Task item:
For this exercise, transcribe the records below without changing a word.
-- Opening Marker --
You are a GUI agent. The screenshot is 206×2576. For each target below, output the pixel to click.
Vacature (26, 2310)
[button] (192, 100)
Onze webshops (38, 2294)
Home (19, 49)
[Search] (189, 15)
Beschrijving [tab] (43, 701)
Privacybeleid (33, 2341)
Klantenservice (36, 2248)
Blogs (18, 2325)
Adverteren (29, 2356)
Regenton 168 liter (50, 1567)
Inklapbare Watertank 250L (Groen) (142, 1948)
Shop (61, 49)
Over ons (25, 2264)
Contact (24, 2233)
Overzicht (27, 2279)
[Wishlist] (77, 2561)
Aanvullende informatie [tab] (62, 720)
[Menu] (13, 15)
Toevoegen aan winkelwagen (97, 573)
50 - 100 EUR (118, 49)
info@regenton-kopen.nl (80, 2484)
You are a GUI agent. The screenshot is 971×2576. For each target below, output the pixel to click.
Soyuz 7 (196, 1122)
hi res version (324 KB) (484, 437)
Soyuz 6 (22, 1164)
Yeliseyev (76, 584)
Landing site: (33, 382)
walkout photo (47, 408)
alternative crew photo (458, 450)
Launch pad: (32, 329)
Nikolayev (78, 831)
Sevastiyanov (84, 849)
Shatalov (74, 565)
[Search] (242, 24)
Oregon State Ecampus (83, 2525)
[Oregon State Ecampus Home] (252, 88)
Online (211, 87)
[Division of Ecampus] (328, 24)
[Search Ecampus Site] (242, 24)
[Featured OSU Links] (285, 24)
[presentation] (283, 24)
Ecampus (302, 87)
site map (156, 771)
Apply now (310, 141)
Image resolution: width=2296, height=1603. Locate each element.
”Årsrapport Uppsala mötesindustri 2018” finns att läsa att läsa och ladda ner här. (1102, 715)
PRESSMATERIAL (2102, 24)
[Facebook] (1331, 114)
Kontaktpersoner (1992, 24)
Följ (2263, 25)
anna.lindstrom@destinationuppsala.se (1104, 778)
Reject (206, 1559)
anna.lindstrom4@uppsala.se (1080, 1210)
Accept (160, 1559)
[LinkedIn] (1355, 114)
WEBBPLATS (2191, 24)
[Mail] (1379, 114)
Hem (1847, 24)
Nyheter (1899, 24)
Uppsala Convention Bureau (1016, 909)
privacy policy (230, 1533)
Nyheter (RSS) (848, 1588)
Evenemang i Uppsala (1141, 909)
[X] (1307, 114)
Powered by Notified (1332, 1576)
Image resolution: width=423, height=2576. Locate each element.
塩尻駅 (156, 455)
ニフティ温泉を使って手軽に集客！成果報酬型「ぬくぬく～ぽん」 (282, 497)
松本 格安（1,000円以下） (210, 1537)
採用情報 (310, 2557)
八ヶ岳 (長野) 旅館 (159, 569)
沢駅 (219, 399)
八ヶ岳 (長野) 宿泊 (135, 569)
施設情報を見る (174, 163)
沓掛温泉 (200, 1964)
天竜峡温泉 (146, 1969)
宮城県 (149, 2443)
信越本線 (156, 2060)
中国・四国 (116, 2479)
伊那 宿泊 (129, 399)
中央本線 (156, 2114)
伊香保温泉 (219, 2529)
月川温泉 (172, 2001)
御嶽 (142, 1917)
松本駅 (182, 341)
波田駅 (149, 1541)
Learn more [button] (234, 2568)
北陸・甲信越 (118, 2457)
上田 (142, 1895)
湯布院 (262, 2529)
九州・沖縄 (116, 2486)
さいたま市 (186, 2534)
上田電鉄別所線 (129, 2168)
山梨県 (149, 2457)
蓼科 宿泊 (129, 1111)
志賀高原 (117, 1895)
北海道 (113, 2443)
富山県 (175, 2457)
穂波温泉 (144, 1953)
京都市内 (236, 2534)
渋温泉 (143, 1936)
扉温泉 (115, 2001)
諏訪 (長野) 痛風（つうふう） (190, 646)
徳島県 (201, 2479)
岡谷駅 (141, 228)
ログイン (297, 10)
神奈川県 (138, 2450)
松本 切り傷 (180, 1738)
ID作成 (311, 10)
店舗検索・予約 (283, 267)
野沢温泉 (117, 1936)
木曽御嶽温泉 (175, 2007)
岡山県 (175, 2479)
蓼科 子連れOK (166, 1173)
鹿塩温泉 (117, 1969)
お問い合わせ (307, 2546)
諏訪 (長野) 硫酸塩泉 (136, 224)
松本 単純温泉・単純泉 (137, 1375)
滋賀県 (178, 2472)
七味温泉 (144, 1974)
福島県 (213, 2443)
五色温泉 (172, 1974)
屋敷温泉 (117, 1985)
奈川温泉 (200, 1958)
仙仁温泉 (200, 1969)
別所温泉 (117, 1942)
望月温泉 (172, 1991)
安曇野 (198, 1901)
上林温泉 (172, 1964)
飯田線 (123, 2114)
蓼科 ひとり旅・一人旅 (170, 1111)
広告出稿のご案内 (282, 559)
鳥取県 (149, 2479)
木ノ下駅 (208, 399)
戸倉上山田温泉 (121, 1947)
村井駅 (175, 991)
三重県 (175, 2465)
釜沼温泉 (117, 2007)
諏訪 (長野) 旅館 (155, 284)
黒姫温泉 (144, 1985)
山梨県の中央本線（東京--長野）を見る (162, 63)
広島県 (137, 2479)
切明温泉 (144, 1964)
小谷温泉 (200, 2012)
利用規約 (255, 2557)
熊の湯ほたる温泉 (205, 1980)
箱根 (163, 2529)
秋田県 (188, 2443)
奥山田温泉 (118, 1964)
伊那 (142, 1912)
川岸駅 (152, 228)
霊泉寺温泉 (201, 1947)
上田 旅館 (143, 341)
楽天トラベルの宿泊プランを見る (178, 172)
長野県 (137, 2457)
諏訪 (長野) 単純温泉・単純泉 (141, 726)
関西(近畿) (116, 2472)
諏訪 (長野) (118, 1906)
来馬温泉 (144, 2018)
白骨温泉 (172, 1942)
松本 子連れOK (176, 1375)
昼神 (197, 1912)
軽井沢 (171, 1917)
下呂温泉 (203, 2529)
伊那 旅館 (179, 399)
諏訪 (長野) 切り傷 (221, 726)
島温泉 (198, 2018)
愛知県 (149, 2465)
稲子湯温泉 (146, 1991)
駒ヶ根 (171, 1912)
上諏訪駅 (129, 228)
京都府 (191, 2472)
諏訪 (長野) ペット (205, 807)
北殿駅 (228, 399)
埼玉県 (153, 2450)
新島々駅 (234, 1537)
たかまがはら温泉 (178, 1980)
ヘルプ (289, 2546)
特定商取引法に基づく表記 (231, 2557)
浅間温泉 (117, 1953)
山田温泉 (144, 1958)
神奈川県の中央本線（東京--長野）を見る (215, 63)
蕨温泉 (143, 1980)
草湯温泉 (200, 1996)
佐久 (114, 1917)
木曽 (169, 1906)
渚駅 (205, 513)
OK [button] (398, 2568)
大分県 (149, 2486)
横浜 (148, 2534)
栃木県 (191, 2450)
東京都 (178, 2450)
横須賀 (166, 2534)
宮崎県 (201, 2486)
-- Closing Marker --
Answer to this exercise:
You are a GUI agent. The screenshot is 206×2576. For each target below, output the pixel to click.
Vacature (26, 2310)
[button] (192, 100)
Onze webshops (38, 2294)
Home (19, 49)
[Search] (189, 15)
Beschrijving [tab] (43, 701)
Privacybeleid (33, 2341)
Klantenservice (36, 2248)
Blogs (18, 2325)
Adverteren (29, 2356)
Regenton 168 liter (50, 1567)
Inklapbare Watertank 250L (Groen) (142, 1948)
Shop (61, 49)
Over ons (25, 2264)
Contact (24, 2233)
Overzicht (27, 2279)
[Wishlist] (77, 2561)
Aanvullende informatie [tab] (62, 720)
[Menu] (13, 15)
Toevoegen aan winkelwagen (97, 573)
50 - 100 EUR (118, 49)
info@regenton-kopen.nl (80, 2484)
You are a GUI agent. The screenshot is 971×2576. For each target below, output the pixel to click.
Soyuz 7 (196, 1122)
hi res version (324 KB) (484, 437)
Soyuz 6 (22, 1164)
Yeliseyev (76, 584)
Landing site: (33, 382)
walkout photo (47, 408)
alternative crew photo (458, 450)
Launch pad: (32, 329)
Nikolayev (78, 831)
Sevastiyanov (84, 849)
Shatalov (74, 565)
[Search] (242, 24)
Oregon State Ecampus (83, 2525)
[Oregon State Ecampus Home] (252, 88)
Online (211, 87)
[Division of Ecampus] (328, 24)
[Search Ecampus Site] (242, 24)
[Featured OSU Links] (285, 24)
[presentation] (283, 24)
Ecampus (302, 87)
site map (156, 771)
Apply now (310, 141)
Image resolution: width=2296, height=1603. Locate each element.
”Årsrapport Uppsala mötesindustri 2018” finns att läsa att läsa och ladda ner här. (1102, 715)
PRESSMATERIAL (2102, 24)
[Facebook] (1331, 114)
Kontaktpersoner (1992, 24)
Följ (2263, 25)
anna.lindstrom@destinationuppsala.se (1104, 778)
Reject (206, 1559)
anna.lindstrom4@uppsala.se (1080, 1210)
Accept (160, 1559)
[LinkedIn] (1355, 114)
WEBBPLATS (2191, 24)
[Mail] (1379, 114)
Hem (1847, 24)
Nyheter (1899, 24)
Uppsala Convention Bureau (1016, 909)
privacy policy (230, 1533)
Nyheter (RSS) (848, 1588)
Evenemang i Uppsala (1141, 909)
[X] (1307, 114)
Powered by Notified (1332, 1576)
Image resolution: width=423, height=2576. Locate each element.
塩尻駅 (156, 455)
ニフティ温泉を使って手軽に集客！成果報酬型「ぬくぬく～ぽん」 (282, 497)
松本 格安（1,000円以下） (210, 1537)
採用情報 (310, 2557)
八ヶ岳 (長野) 旅館 (159, 569)
沢駅 (219, 399)
八ヶ岳 (長野) 宿泊 (135, 569)
施設情報を見る (174, 163)
沓掛温泉 (200, 1964)
天竜峡温泉 (146, 1969)
宮城県 (149, 2443)
信越本線 (156, 2060)
中国・四国 (116, 2479)
伊那 宿泊 (129, 399)
中央本線 (156, 2114)
伊香保温泉 (219, 2529)
月川温泉 (172, 2001)
御嶽 (142, 1917)
松本駅 (182, 341)
波田駅 (149, 1541)
Learn more [button] (234, 2568)
北陸・甲信越 (118, 2457)
上田 (142, 1895)
湯布院 (262, 2529)
九州・沖縄 (116, 2486)
さいたま市 (186, 2534)
上田電鉄別所線 (129, 2168)
山梨県 (149, 2457)
蓼科 宿泊 (129, 1111)
志賀高原 (117, 1895)
北海道 (113, 2443)
富山県 (175, 2457)
穂波温泉 (144, 1953)
京都市内 (236, 2534)
渋温泉 (143, 1936)
扉温泉 (115, 2001)
諏訪 (長野) 痛風（つうふう） (190, 646)
徳島県 (201, 2479)
岡谷駅 (141, 228)
ログイン (297, 10)
神奈川県 (138, 2450)
松本 切り傷 (180, 1738)
ID作成 (311, 10)
店舗検索・予約 (283, 267)
野沢温泉 (117, 1936)
木曽御嶽温泉 (175, 2007)
岡山県 (175, 2479)
蓼科 子連れOK (166, 1173)
鹿塩温泉 (117, 1969)
お問い合わせ (307, 2546)
諏訪 (長野) 硫酸塩泉 (136, 224)
松本 単純温泉・単純泉 (137, 1375)
滋賀県 (178, 2472)
七味温泉 (144, 1974)
福島県 (213, 2443)
五色温泉 (172, 1974)
屋敷温泉 (117, 1985)
奈川温泉 (200, 1958)
仙仁温泉 (200, 1969)
別所温泉 (117, 1942)
望月温泉 (172, 1991)
安曇野 (198, 1901)
上林温泉 (172, 1964)
飯田線 (123, 2114)
蓼科 ひとり旅・一人旅 (170, 1111)
広告出稿のご案内 (282, 559)
鳥取県 (149, 2479)
木ノ下駅 (208, 399)
戸倉上山田温泉 (121, 1947)
村井駅 (175, 991)
三重県 (175, 2465)
釜沼温泉 (117, 2007)
諏訪 (長野) 旅館 (155, 284)
黒姫温泉 (144, 1985)
山梨県の中央本線（東京--長野）を見る (162, 63)
広島県 (137, 2479)
切明温泉 (144, 1964)
小谷温泉 (200, 2012)
利用規約 (255, 2557)
熊の湯ほたる温泉 (205, 1980)
箱根 (163, 2529)
秋田県 (188, 2443)
奥山田温泉 (118, 1964)
伊那 (142, 1912)
川岸駅 (152, 228)
霊泉寺温泉 (201, 1947)
上田 旅館 (143, 341)
楽天トラベルの宿泊プランを見る (178, 172)
長野県 (137, 2457)
諏訪 (長野) 単純温泉・単純泉 (141, 726)
関西(近畿) (116, 2472)
諏訪 (長野) (118, 1906)
来馬温泉 (144, 2018)
白骨温泉 (172, 1942)
松本 子連れOK (176, 1375)
昼神 (197, 1912)
軽井沢 (171, 1917)
下呂温泉 (203, 2529)
伊那 旅館 (179, 399)
諏訪 (長野) 切り傷 (221, 726)
島温泉 (198, 2018)
愛知県 (149, 2465)
稲子湯温泉 (146, 1991)
駒ヶ根 (171, 1912)
上諏訪駅 (129, 228)
京都府 (191, 2472)
諏訪 (長野) ペット (205, 807)
北殿駅 (228, 399)
埼玉県 (153, 2450)
新島々駅 (234, 1537)
たかまがはら温泉 (178, 1980)
ヘルプ (289, 2546)
特定商取引法に基づく表記 (231, 2557)
浅間温泉 (117, 1953)
山田温泉 (144, 1958)
神奈川県の中央本線（東京--長野）を見る (215, 63)
蕨温泉 (143, 1980)
草湯温泉 (200, 1996)
佐久 (114, 1917)
木曽 (169, 1906)
渚駅 (205, 513)
OK [button] (398, 2568)
大分県 (149, 2486)
横浜 (148, 2534)
栃木県 (191, 2450)
東京都 (178, 2450)
横須賀 (166, 2534)
宮崎県 (201, 2486)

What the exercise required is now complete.